La obra del director ucraniano Sergei Lotnizsa (1964), reputado documentalista contra las versiones oficiales -Maidan (2014), Austerlitz (2016), Victory Day (2018)- y creador de ficciones amargas en las que el pesimismo y el humor absurdo se alían para dar forma a la tragedia -las tituladas irónicamente My Joy (2010) y A Gentle Creature (2017)-, lleva desde finales del siglo XX indagando en las consecuencias que ha tenido para la población del este de Europa la desintegración de la URSS. En los últimos años, el cineasta ha entrado además en una fase de febril productividad, espoleado por la convulsa situación que atraviesa Ucrania desde que el presidente Víktor Yanukóvich renunciara en 2013 a negociar la integración en la Unión Europea para lanzarse a los brazos de la Rusia de Putin.
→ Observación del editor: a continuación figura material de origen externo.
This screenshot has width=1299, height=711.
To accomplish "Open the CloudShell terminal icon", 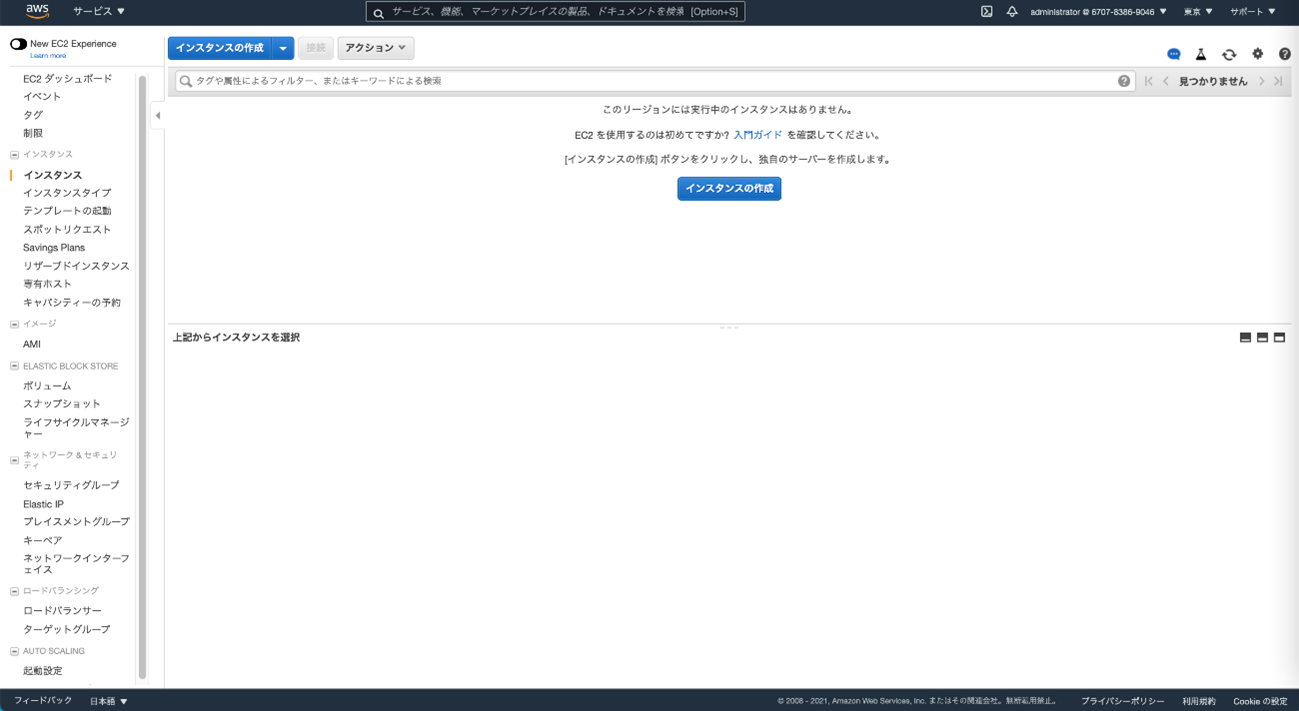I will point(986,12).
Donbass, que se estrena este miércoles 17 en España, ganadora del premio al mejor director en la sección Un certain regard del Festival de Cannes, es una nueva alerta de Lotnizsa sobre la alarmante y progresiva deshumanización de la sociedad civil en su país. El director pone el foco en la región del este de Ucrania que da título a la película, donde las fuerzas independentistas prorrusas han arrebatado el poder al gobierno y autoproclamado las Repúblicas Populares de Donetsk y Lugansk. A través de 13 segmentos ligeramente interconectados entre sí, en un ejercicio similar al realizado por Luis Buñuel en El fantasma de la libertad, Lotnizsa trata de captar la barbarie de un conflicto armado en el que no hay grandes batallas pero sí muchos damnificados.
Aunque el espectador español pueda sentirse algo desorientado, la película atrapa por la puesta en escena y el trabajo de cámara
Si los tres primeros episodios nos hablan de la manipulación de los hechos en la era de la posverdad, enseguida el cineasta dirige la cámara hacia las principales víctimas del conflicto, la población extorsionada y explotada por la nueva burocracia y golpeada por las bombas. Así, acompañamos a los pasajeros de un autobús que hablan sobre lo que han perdido en la guerra mientras sortean puestos de control en los que los paramilitares prorrusos se aprovechan de ellos y los maltratan. O nos adentramos en un edificio sin tuberías ni calefacción donde decenas de refugiados malviven en condiciones nefastas. La brutalidad va in crescendo y Lotnizsa introduce un capítulo kafkiano en el que un empresario es forzado por las autoridades a ceder su vehículo a “la causa” de las nuevas repúblicas o una escena impactante, impropia para lo que nos gusta llamar la civilización contemporánea, en la que asistimos al linchamiento de un militar del ejército ucraniano al que las autoridades prorrusas atan a un poste junto a una parada de autobús. Por duras que nos parezcan las imágenes, todos los cuadros que pinta el director están basados en acontecimientos reales.
Aunque el espectador español quizá se sienta algo deso-rientado en una película que no aporta contexto ni explicaciones sobre un conflicto que ha acaparado poca atención mediática en nuestro país, Lotnizsa consigue atrapar la atención gracias a la frialdad de la puesta en escena, al estilo documental que guía el trabajo de cámara del rumano Oleg Mutu y a las enormes dosis de humor negro que ayudan a afrontar la ramplante ausencia de piedad y compasión. El final, que significa una vuelta al inicio, como una serpiente que se devora a sí misma, alerta del peligro de que la farsa acabe convirtiéndose en realidad.